# Mogul sockets



## bombbudpuffa (Nov 9, 2006)

Are these useable or should I stay away from them? Thnx.


----------



## HGB (Nov 9, 2006)

bombbudpuffa said:
			
		

> Are these useable or should I stay away from them? Thnx.




what do you mean useable? most HID lights use mogul base sockets and dont know how ya would use one without a mogul socket..

sorry a bit confused on your question


----------



## Mutt (Nov 9, 2006)

Hate to semi-hijack the thread, but seen sockets. I seen a 70W MH with a medium base. Does that mean it will work in a regular light fixture?
but noticed anything over 70W had to be a mogul socket with a ballast. I know I should know this, but if there is a way to add light cheaply I'm all for that.


----------



## bombbudpuffa (Nov 9, 2006)

Excuse me HGB ...I didn't know hid lights only worked with mogul sockets. Now I do. Didn't mean to boggle you with the question. I'm new at this stuff, you shouldn't drink so much coffee...think it makes you tense.


----------



## bombbudpuffa (Nov 9, 2006)

http://www.littlegreenhouse.com/accessory/lights.shtml on this page I found mogul sockets that work in standard 110/120 volt outlet. Now, let me clarify so noone gets offended I know less than them, i'm new to this lighting stuff. I didn't know if you could use hid in these or not...it doesn't specify. If you know something about it...let me know!


----------



## Mutt (Nov 9, 2006)

Those Flos already have a ballast built into it. I WOULD NOT screw an HPS or MH bulb into one. 
HPS and MH require ignitors, transformers, and capacitors to operate.
The Flo already has that built into the base. 
You would have to by the socket adapter 18 bucks and there flo with it another 70 bucks. 88 bucks for 125 watts of florou light.
or you could go to insidesun.com and get a
250W HPS with ballast, reflector, and bulb for $105 bucks.


----------



## bombbudpuffa (Nov 9, 2006)

Thnx alot! I was looking at those exact setups. Now, refurbished lights are just as good as new ones, right? Thnx again.


----------



## Mutt (Nov 9, 2006)

All a "refurb" one is. an old case with all new parts. 
Its a way to save some bucks. My 250W Refurb from there works like a champ. 
I didn't get there hanging kit for like 10-20 bucks extra. I went to wal-mart and bought a chain some hooks and stuff for under 3 bucks and made one. I would get an extra bulb you can find em cheaper elsewhere online. but always have a spare bulb handy. Nothing worse than a burn-out 1/2 way through flower.


----------



## HGB (Nov 9, 2006)

Material ▸
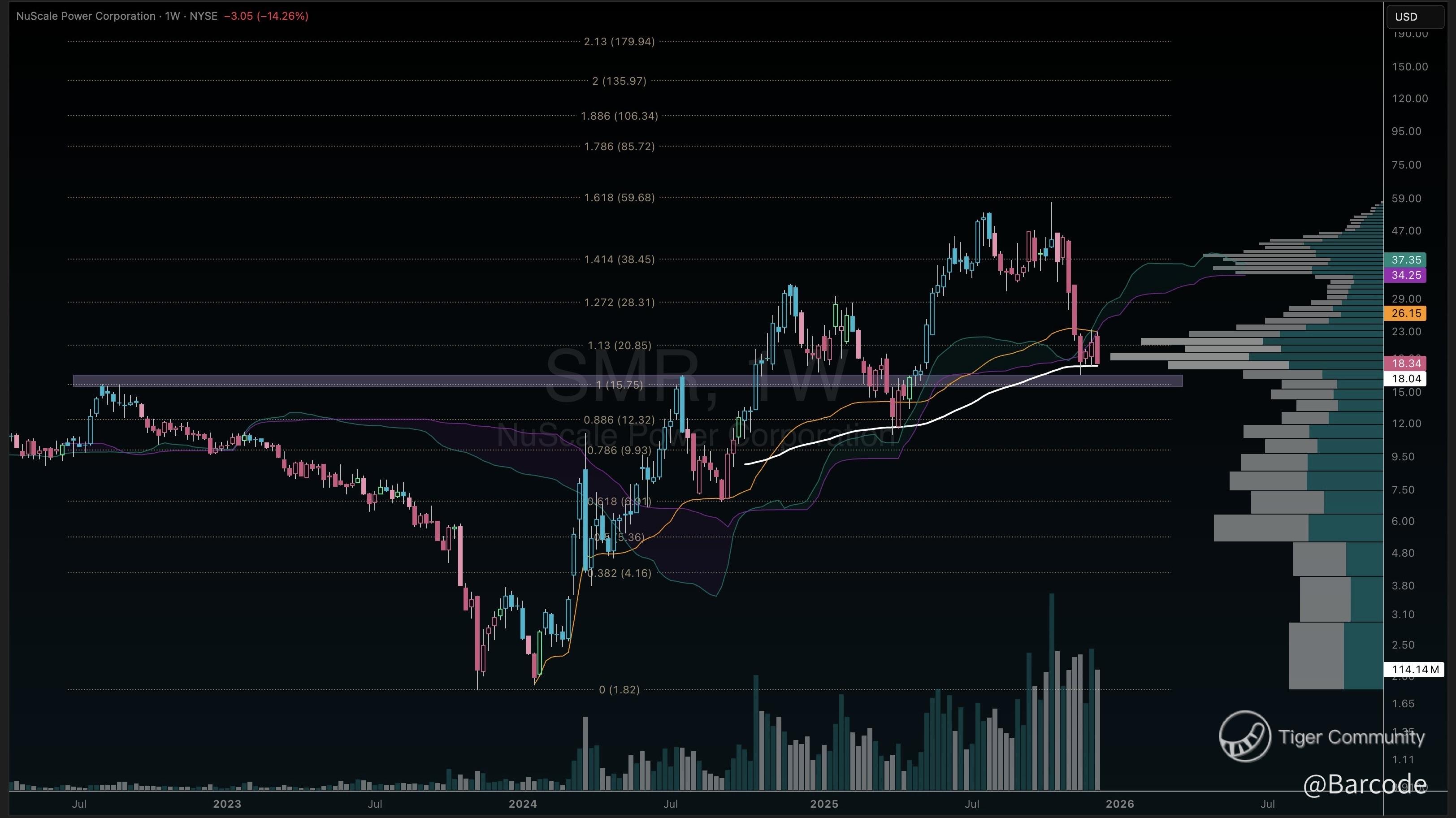Click the 2.13 (179.94) Fibonacci level label
The height and width of the screenshot is (818, 1456).
[619, 41]
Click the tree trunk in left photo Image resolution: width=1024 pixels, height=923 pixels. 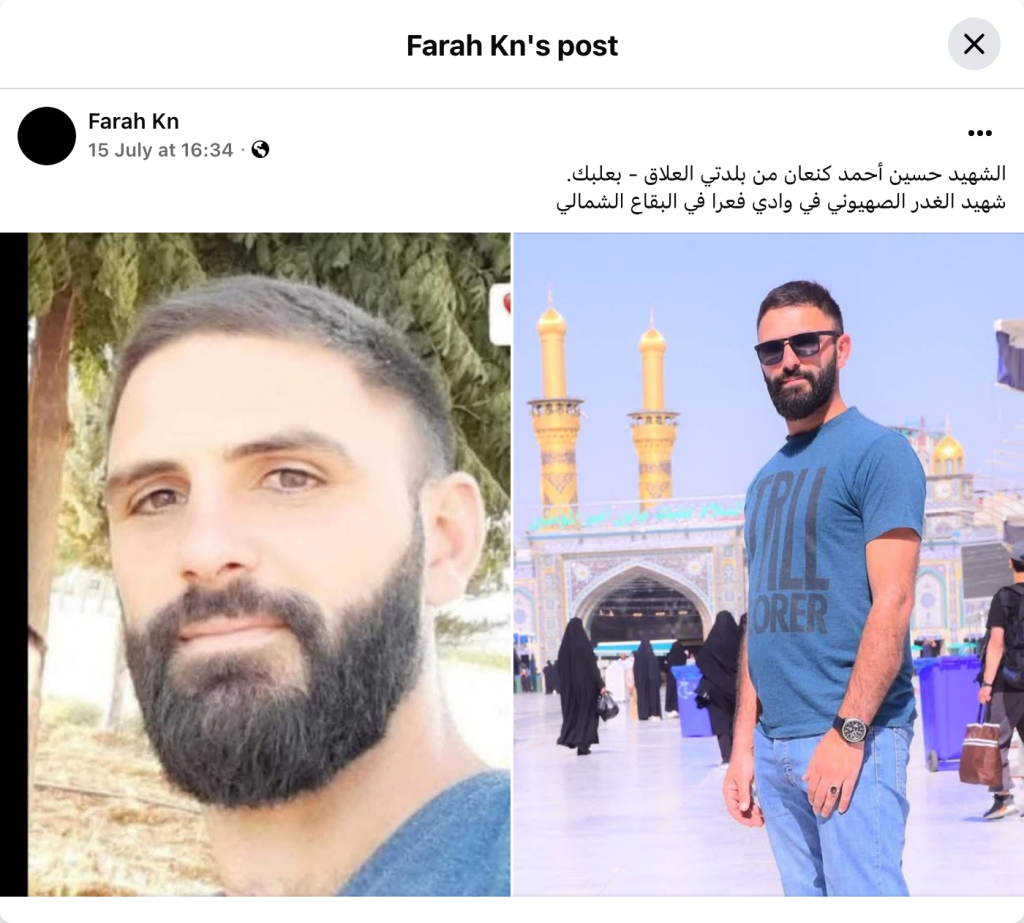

Written problem ▸
Answer these from the Mogul sockets thread:
(a) What type of socket does HGB say most HID lights use?
(b) What three things does Mutt say HPS and MH bulbs require to operate?
(c) What price does Mutt give for the 250W HPS with ballast, reflector, and bulb?

Exercise answer ▸
(a) Mogul base sockets.
(b) Ignitors, transformers, and capacitors.
(c) $105.